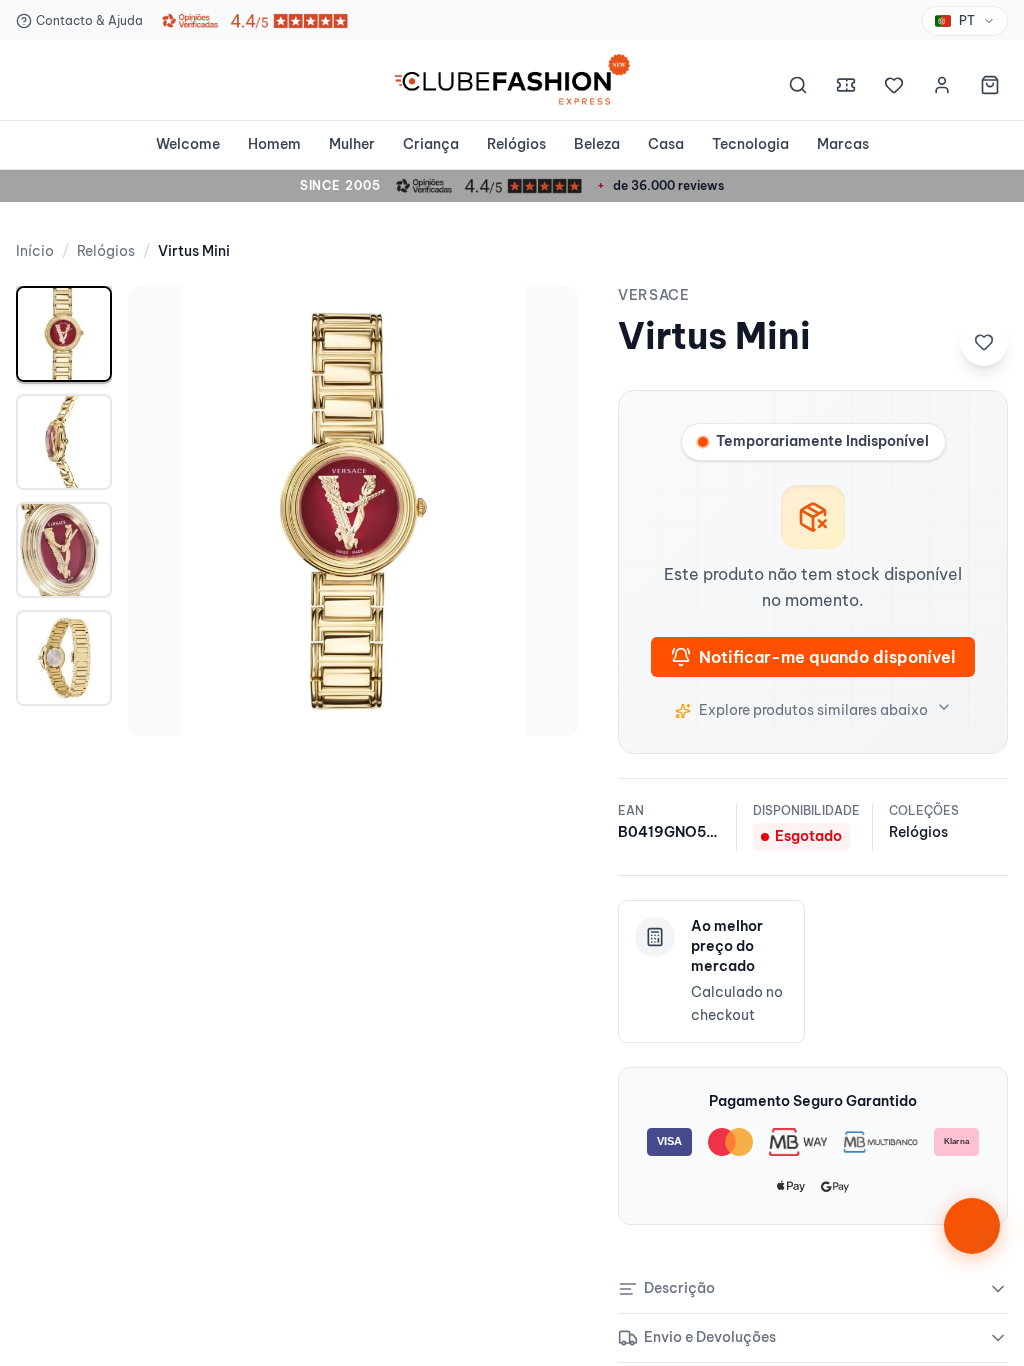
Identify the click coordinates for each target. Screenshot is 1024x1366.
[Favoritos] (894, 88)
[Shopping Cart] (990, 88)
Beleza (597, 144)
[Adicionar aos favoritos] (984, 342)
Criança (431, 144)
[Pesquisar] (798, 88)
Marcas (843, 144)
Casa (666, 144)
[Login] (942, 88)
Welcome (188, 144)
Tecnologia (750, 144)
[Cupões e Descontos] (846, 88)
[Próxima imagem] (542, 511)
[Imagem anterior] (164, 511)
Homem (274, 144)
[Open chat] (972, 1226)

Task brief: Reproduce all of the entries above word for word, but leave out their pictures.

Response for this exercise:
Identify the click coordinates for each target. Screenshot is 1024x1366.
[Favoritos] (894, 88)
[Shopping Cart] (990, 88)
Beleza (597, 144)
[Adicionar aos favoritos] (984, 342)
Criança (431, 144)
[Pesquisar] (798, 88)
Marcas (843, 144)
Casa (666, 144)
[Login] (942, 88)
Welcome (188, 144)
Tecnologia (750, 144)
[Cupões e Descontos] (846, 88)
[Próxima imagem] (542, 511)
[Imagem anterior] (164, 511)
Homem (274, 144)
[Open chat] (972, 1226)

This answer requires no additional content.